На долю секунды перед моими глазами появилась Алисса, держащая кухонный нож. Должно быть, я схватилась руками за лицо, потому что детекторы оказались на полу, а меня затопила волна паники.
Я стремглав бросилась от них и, пробежав через всю комнату, едва не вылетела в окно. Посмотрев наружу, я увидела светловолосого юношу Эхо, который смотрел на меня, и в этот раз я не смогла сдержать крик. Я кричала, как и прошлой ночью. Дядя Алекс захлопнул дверь и подбежал ко мне. Он крепко обхватил меня, пытаясь надеть детекторы, но они соскальзывали.
В моей голове эхом отдавались мамины слова:
– Все в порядке, Алисса, мне нравится проводить время со своей дочерью.
А дядя Алекс пытался успокоить меня, повторяя:
– Все будет хорошо.
Но уже ничто и никогда не могло быть хорошо.
Глава 13
По эстакадам разрешается двигаться только самым дорогим автомобилям – «Серебряным пулям» и «Просперо» (как раз на такой мы и ехали).
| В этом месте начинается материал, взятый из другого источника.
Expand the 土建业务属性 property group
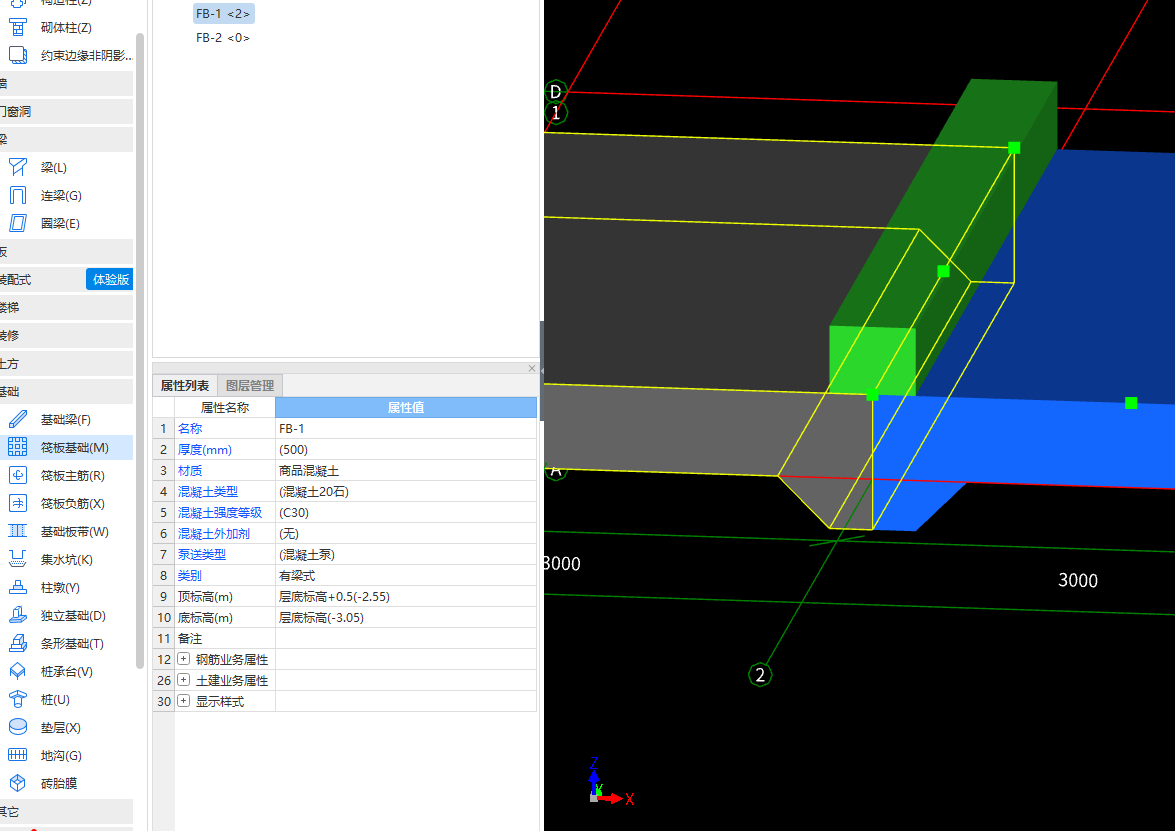click(x=184, y=680)
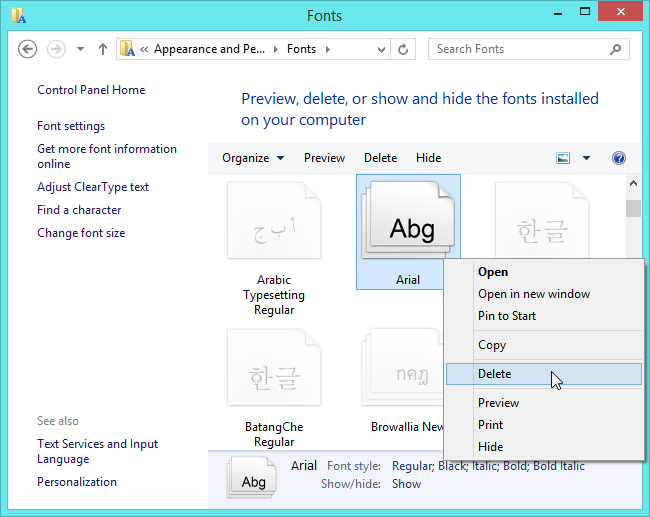
Task: Click the change view icon
Action: 563,158
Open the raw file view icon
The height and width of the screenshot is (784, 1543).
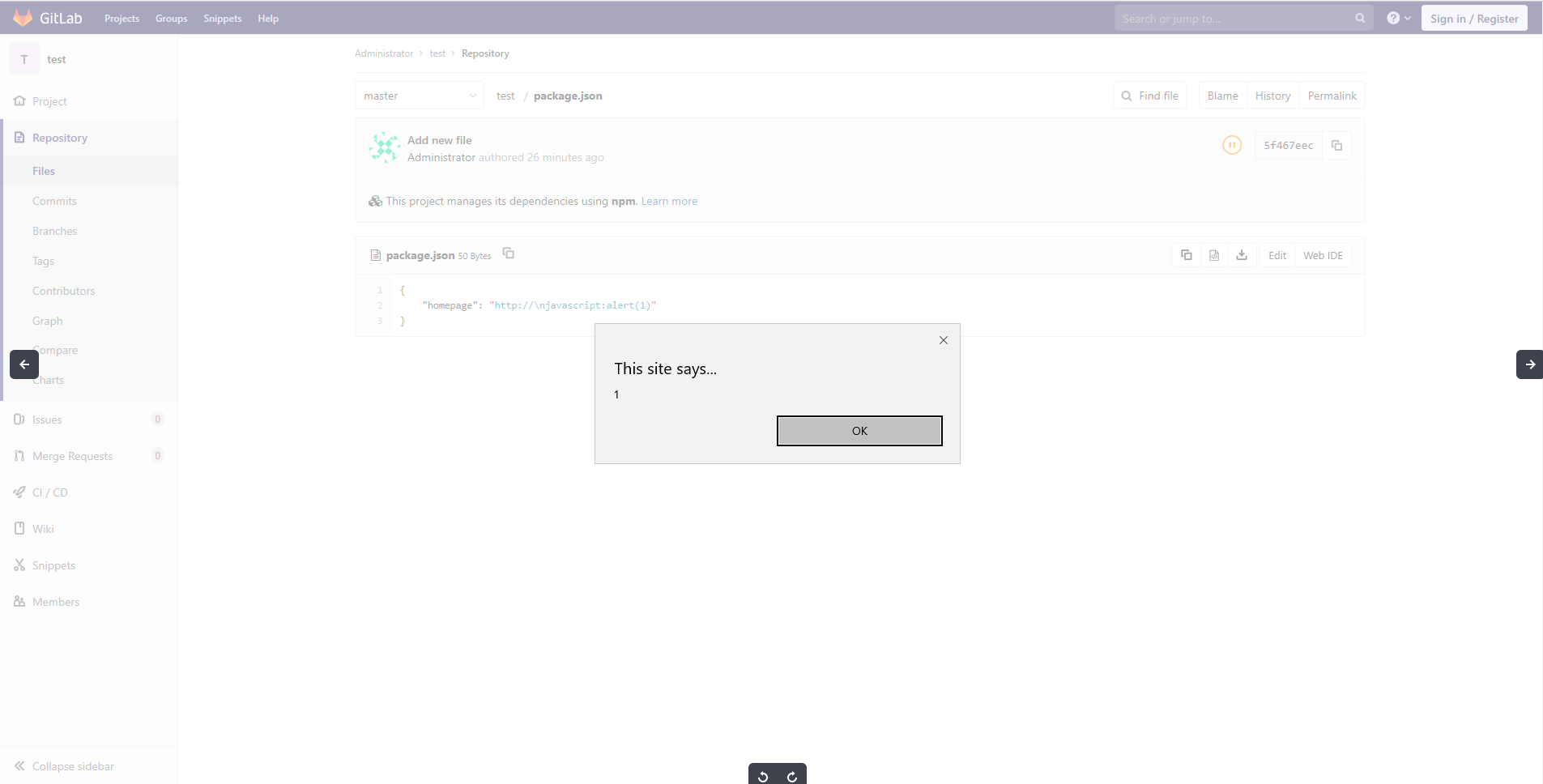click(x=1213, y=255)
Прошлой ночью я не заметила, что эстакада проходит прямо над дядиным домом. Она была проложена на высоте сто метров, поэтому ее трудно было заметить, даже стоя на подъездной дороге. Тонкая белая линия, пересекающая небо, – словно между облаками натянули веревку.
Перед отъездом дядя Алекс показал мне другую часть дома. Левиборд доставил нас на лужайку – разработанную по последнему слову техники, как объяснил дядя Алекс. Зрелище было потрясающим, но мои чувства настолько притупились, что я с трудом могла по достоинству оценить идеальные генетически моделированные платаны и кусты в отдалении. Разноцветная трава переливалась сиреневым, желтым и бирюзовым.
– Это не просто сад, – заметил дядя, – а целая система защиты.
Он показал мне бирюзовую лужайку за первым рядом кустов:
– Никогда здесь не бегай.
– Почему?
– Под этой лужайкой – псарня.
– Вы держите собак под землей?
– Не обычных, а собак-Эхо. В почве есть встроенные сенсоры. При угрозе вторжения они активируются. Это значит, что угроза, скажем так, подлежит устранению.
Стоя напротив дяди в ожидании левиборда, я чувствовала себя абсолютно выпотрошенной. Если бы кто-нибудь в тот момент спросил, как меня зовут, я бы в лучшем случае через десять секунд сообразила, что надо ответить: «Одри Касл». Я была так выжата, что даже не обратила внимания на то, что дядя Алекс ненадолго отлучился.
Когда же я наконец заметила его отсутствие, то, обернувшись, увидела его в теплице с юношей Эхо. Дядя что-то говорил ему, пока тот поливал цветы, и указывал в сторону дома. Эхо посмотрел на меня. Все-таки он был чудным. Раз машины могут убивать, почему бы им не быть странными?
Я никогда не видела магнитомобиля роскошнее, чем «Просперо» дяди Алекса. К тому же он считался самым безопасным из всех существующих. Такой просторный и элегантный, с сенсорными сиденьями. По команде дяди Алекса в салоне заиграла классическая музыка – Вивальди.
Он установил в «Просперо» особую скорость, достаточно низкую, чтобы можно было видеть окружающий мир, даже рассмотреть лица людей, которые шли по улицам внизу. Мы проехали прямо над Зоной Возрождения. Дядя Алекс специально выбрал этот маршрут, чтобы я увидела давно вымерших животных – тигров, например. Но деревья там были слишком густыми, чтобы как следует что-то рассмотреть, но я заметила толпы туристов.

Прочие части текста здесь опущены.